** Opening LISTED ENTRIES block **
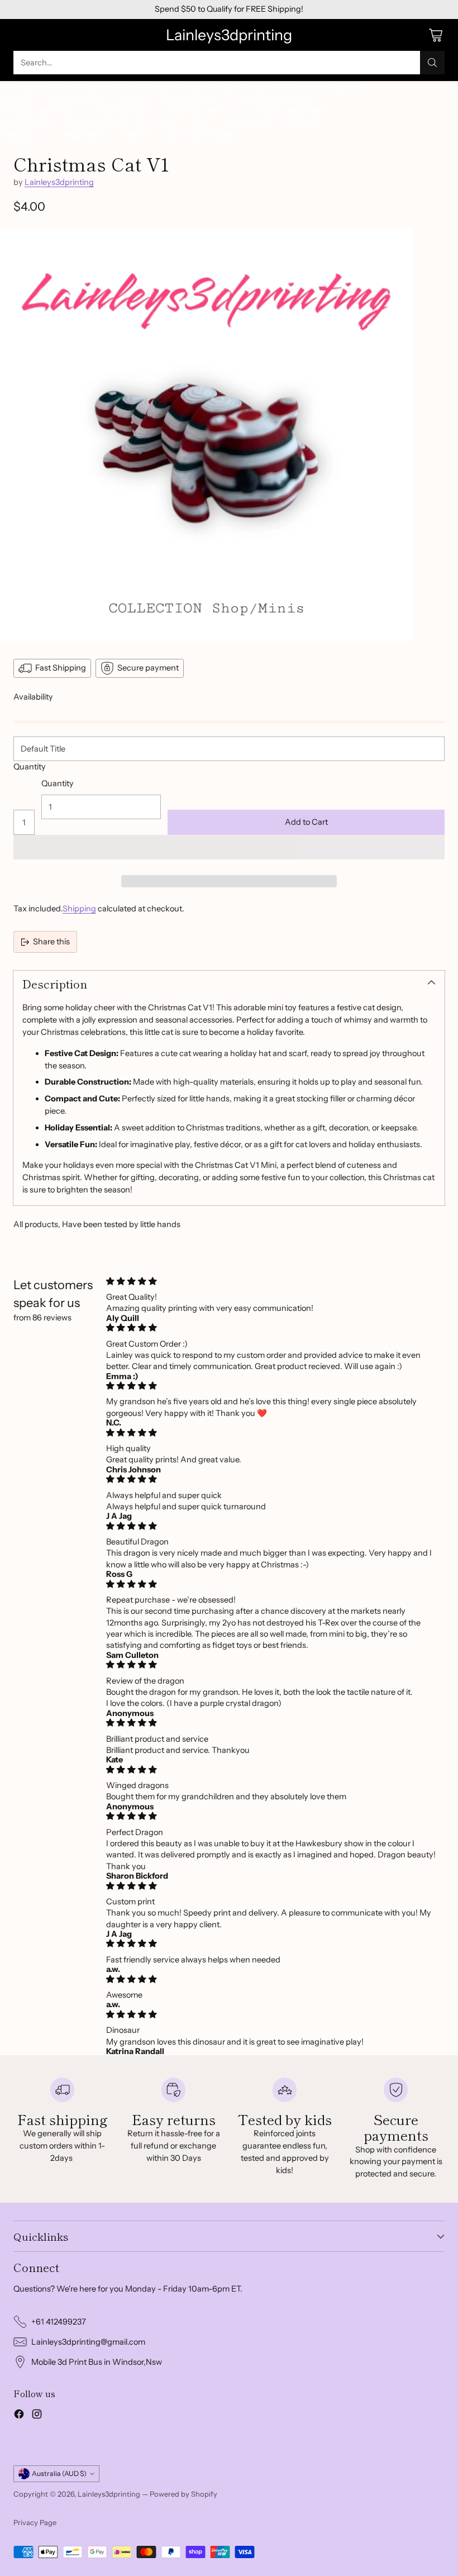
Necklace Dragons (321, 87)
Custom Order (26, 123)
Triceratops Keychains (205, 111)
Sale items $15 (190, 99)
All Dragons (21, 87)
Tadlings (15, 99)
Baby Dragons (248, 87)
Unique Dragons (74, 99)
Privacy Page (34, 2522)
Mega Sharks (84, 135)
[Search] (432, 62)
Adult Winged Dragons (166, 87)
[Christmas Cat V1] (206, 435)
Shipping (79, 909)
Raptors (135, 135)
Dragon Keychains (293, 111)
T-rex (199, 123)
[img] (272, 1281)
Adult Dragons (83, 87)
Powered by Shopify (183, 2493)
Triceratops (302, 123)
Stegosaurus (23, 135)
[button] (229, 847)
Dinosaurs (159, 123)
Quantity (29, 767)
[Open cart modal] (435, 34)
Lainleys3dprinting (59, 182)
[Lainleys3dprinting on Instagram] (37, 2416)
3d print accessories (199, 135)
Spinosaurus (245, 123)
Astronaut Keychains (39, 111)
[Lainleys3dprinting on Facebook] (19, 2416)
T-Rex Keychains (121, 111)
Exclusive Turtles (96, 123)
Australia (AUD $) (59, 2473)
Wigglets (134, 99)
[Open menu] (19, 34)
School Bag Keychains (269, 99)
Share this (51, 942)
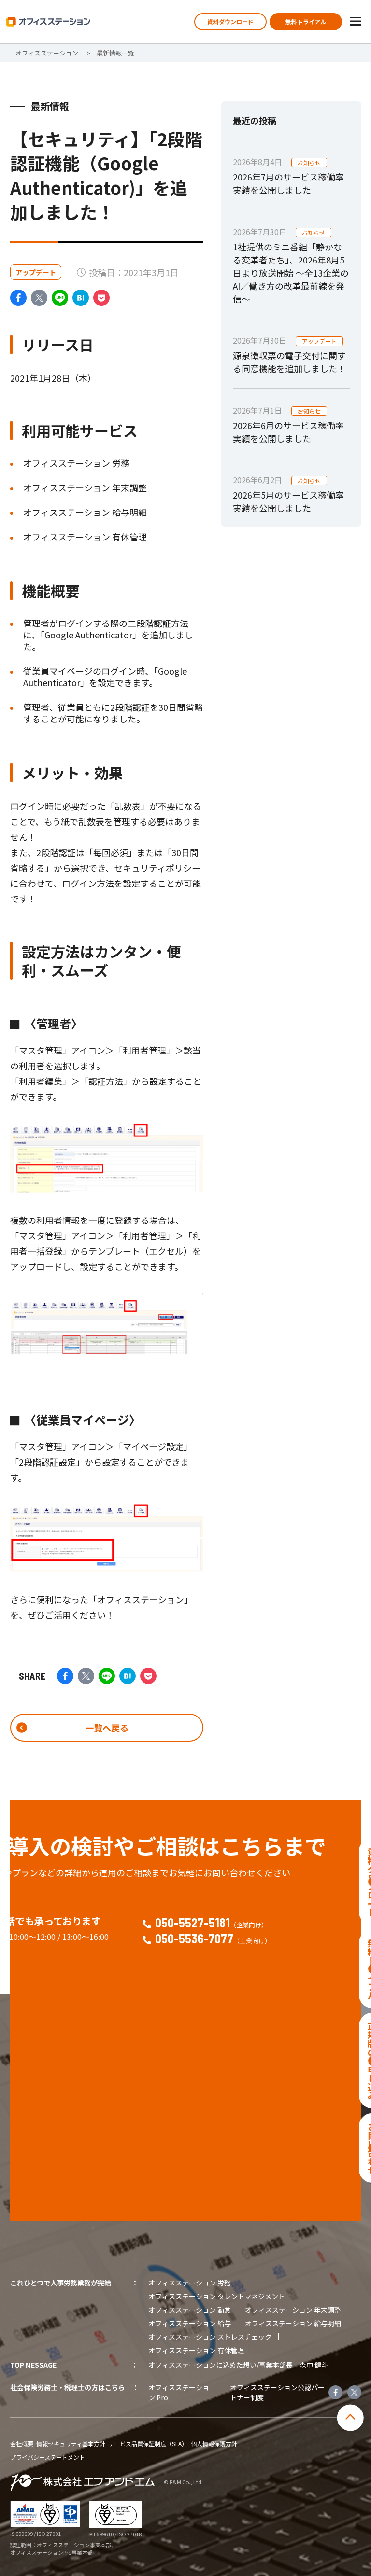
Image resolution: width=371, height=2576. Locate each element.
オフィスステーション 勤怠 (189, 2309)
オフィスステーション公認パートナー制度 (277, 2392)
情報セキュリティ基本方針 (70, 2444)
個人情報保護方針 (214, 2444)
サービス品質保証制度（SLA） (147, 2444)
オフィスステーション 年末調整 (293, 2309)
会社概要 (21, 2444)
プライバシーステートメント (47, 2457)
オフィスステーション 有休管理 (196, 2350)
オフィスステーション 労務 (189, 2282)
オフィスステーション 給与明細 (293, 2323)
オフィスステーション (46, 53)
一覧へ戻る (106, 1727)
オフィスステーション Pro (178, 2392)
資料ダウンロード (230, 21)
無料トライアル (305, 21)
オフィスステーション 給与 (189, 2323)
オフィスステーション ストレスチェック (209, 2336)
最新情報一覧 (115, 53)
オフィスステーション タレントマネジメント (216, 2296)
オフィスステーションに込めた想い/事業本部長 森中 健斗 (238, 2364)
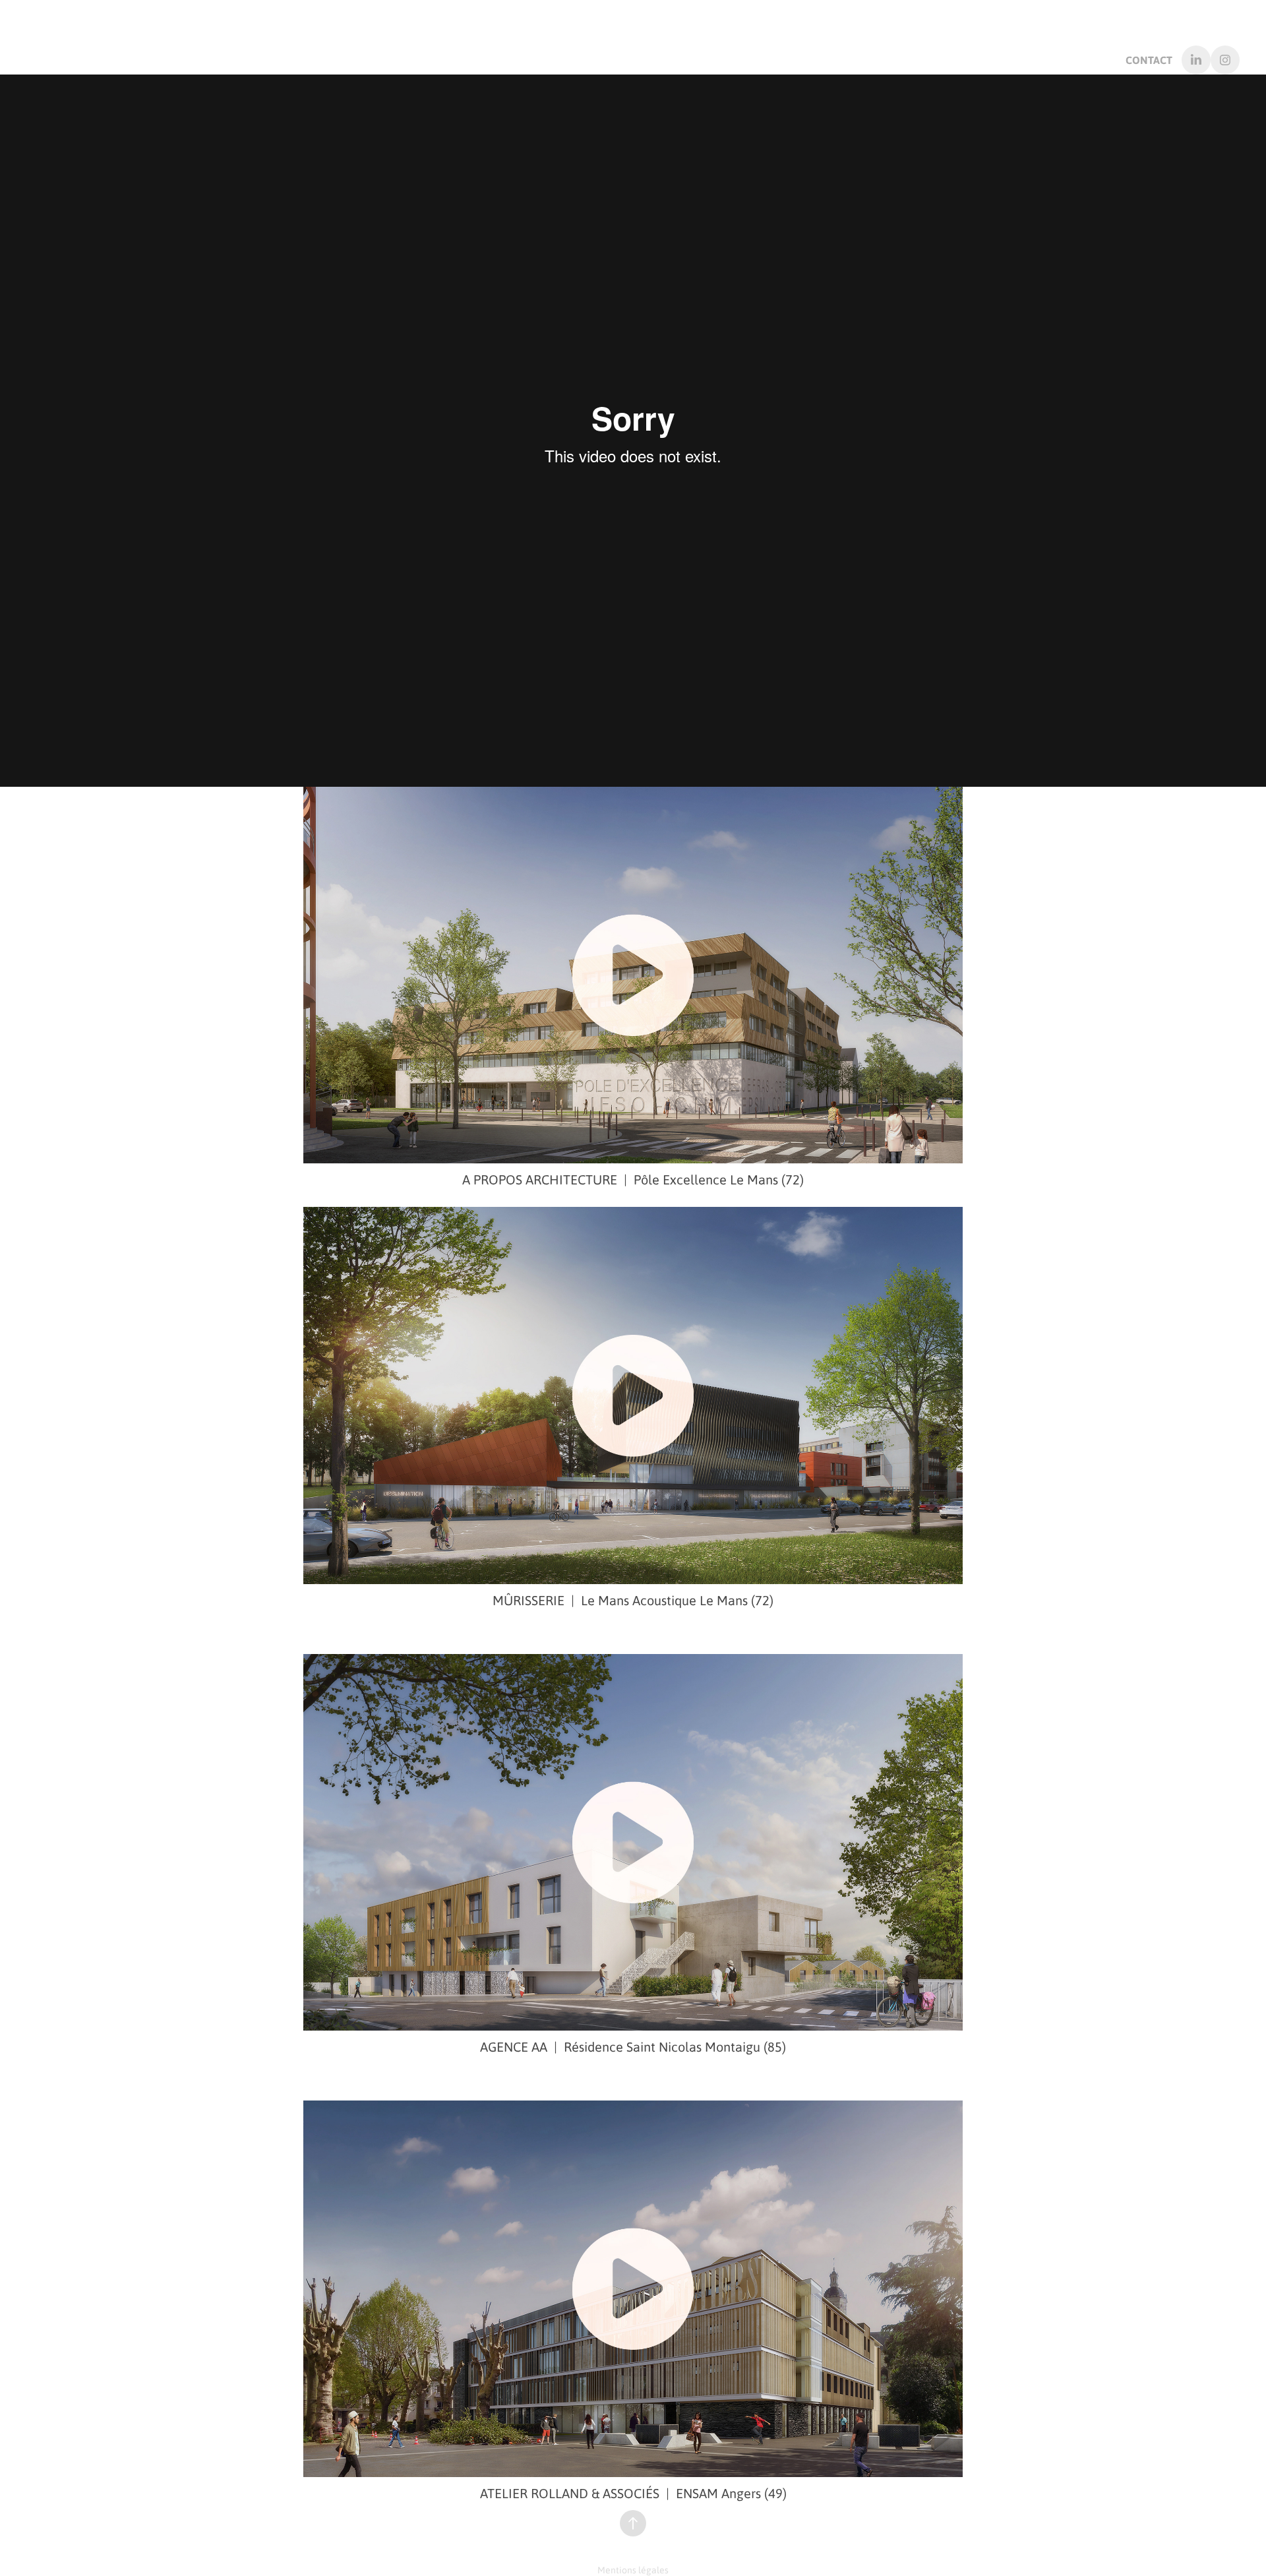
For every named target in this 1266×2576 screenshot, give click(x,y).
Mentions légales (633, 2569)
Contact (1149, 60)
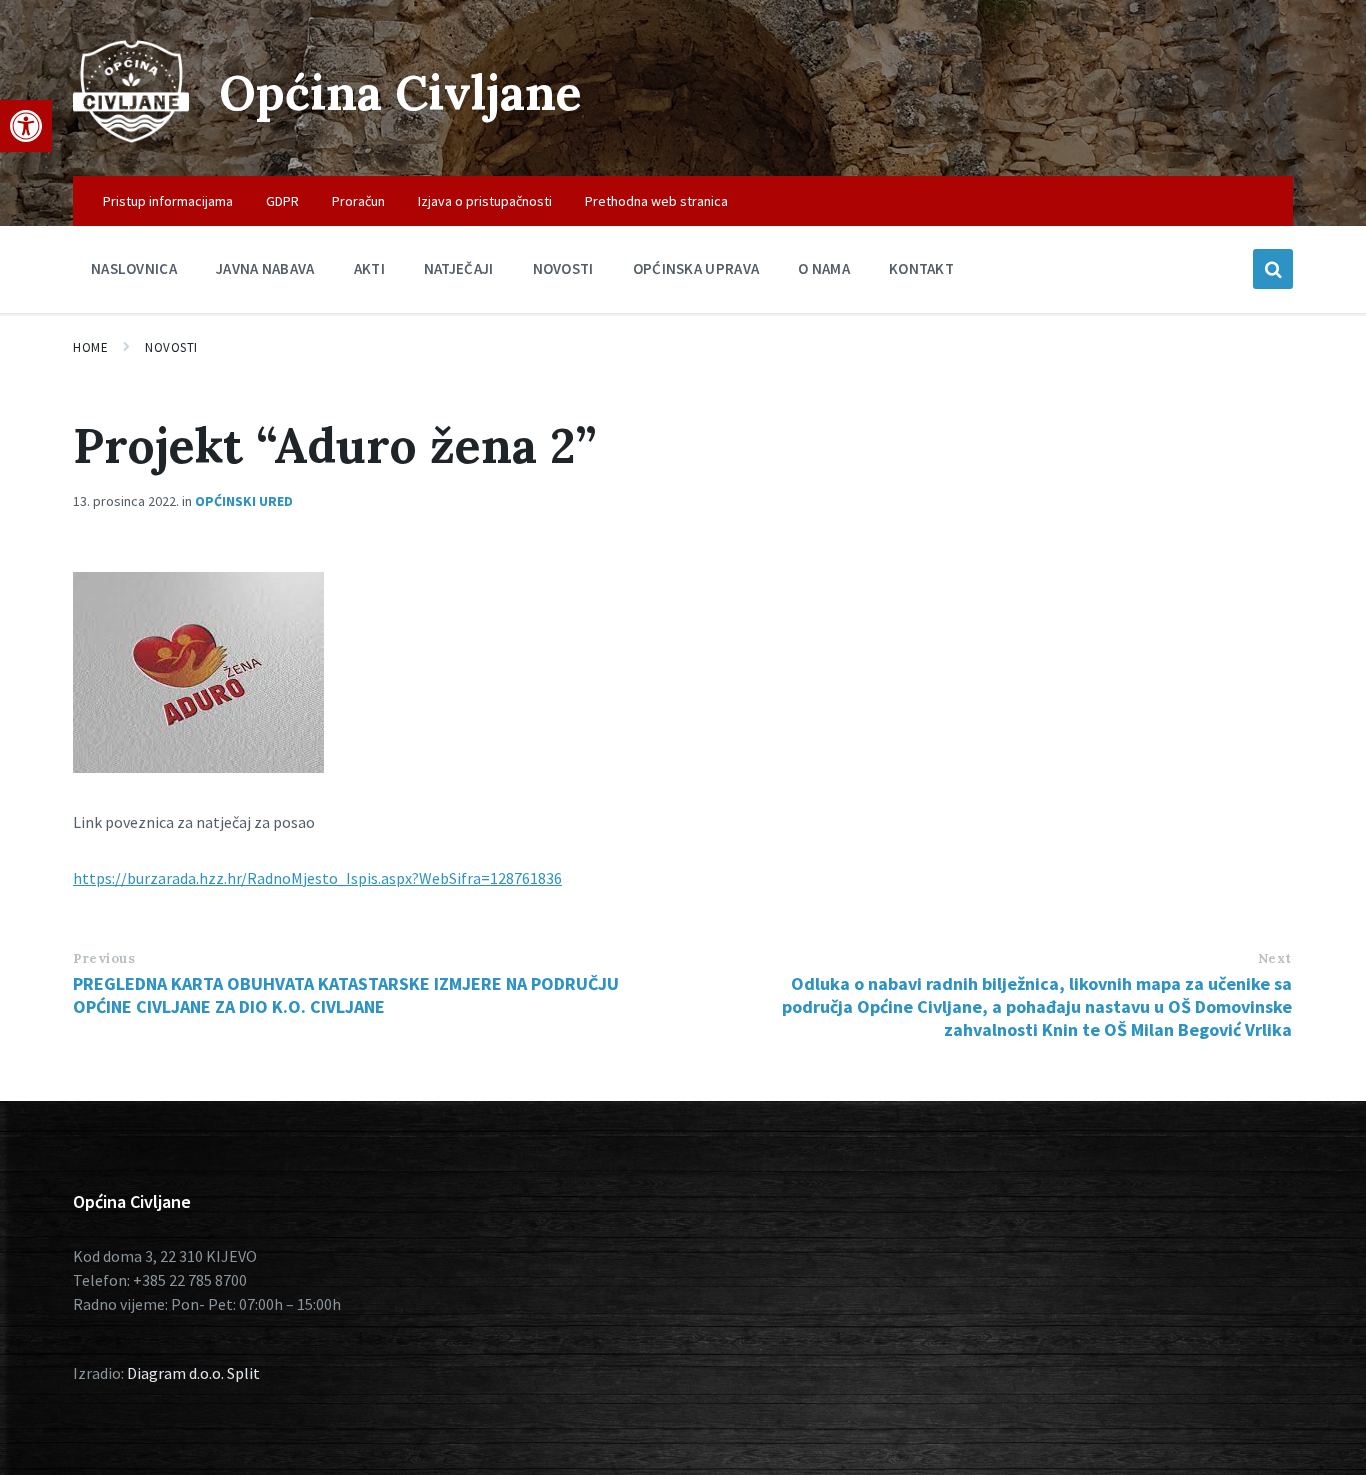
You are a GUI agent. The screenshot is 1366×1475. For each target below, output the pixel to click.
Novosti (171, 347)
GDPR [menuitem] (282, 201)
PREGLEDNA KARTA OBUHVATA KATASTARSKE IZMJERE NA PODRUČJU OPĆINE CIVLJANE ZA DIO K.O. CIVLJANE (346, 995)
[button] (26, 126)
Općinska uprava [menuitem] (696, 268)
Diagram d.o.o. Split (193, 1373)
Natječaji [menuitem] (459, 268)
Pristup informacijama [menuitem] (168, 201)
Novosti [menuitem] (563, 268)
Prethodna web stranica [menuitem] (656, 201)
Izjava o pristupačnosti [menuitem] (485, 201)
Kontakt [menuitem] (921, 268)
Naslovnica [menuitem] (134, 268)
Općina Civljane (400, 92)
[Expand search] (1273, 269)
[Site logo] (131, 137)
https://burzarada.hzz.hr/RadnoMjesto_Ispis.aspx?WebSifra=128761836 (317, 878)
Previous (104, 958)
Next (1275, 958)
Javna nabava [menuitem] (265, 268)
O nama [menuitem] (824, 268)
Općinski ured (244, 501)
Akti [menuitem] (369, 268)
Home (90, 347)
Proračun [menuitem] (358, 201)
** Closing LISTED ENTRIES block **
▶ [WORK TASK] Transcribe, word for word, the lines of the listing above from the one that contains "[Lainleys3dprinting on Facebook] (19, 2416)" through the one that contains "Natječaji [menuitem] (459, 268)", keeping both ends and dropping the pictures.

▶ [RESULT OF THE TASK]
[Lainleys3dprinting on Facebook] (19, 2416)
T-Rex Keychains (121, 111)
Exclusive Turtles (96, 123)
Australia (AUD $) (59, 2473)
Wigglets (134, 99)
[Open menu] (19, 34)
School Bag Keychains (269, 99)
Share this (51, 942)
Image resolution: width=371, height=2576. Locate each element.
オフィスステーション 勤怠 (189, 2309)
オフィスステーション公認パートナー制度 (277, 2392)
情報セキュリティ基本方針 (70, 2444)
個人情報保護方針 (214, 2444)
サービス品質保証制度（SLA） (147, 2444)
オフィスステーション 年末調整 (293, 2309)
会社概要 (21, 2444)
プライバシーステートメント (47, 2457)
オフィスステーション 有休管理 (196, 2350)
オフィスステーション 労務 (189, 2282)
オフィスステーション 給与明細 (293, 2323)
オフィスステーション (46, 53)
一覧へ戻る (106, 1727)
オフィスステーション Pro (178, 2392)
資料ダウンロード (230, 21)
無料トライアル (305, 21)
オフィスステーション 給与 (189, 2323)
オフィスステーション ストレスチェック (209, 2336)
最新情報一覧 (115, 53)
オフィスステーション タレントマネジメント (216, 2296)
オフィスステーションに込めた想い/事業本部長 森中 健斗 (238, 2364)
For every named target in this 1266×2576 screenshot, give click(x,y).
Mentions légales (633, 2569)
Contact (1149, 60)
You are a GUI agent. The screenshot is 1366×1475. For each target below, output the pixel to click.
Novosti (171, 347)
GDPR [menuitem] (282, 201)
PREGLEDNA KARTA OBUHVATA KATASTARSKE IZMJERE NA PODRUČJU OPĆINE CIVLJANE ZA DIO K.O. CIVLJANE (346, 995)
[button] (26, 126)
Općinska uprava [menuitem] (696, 268)
Diagram d.o.o. Split (193, 1373)
Natječaji [menuitem] (459, 268)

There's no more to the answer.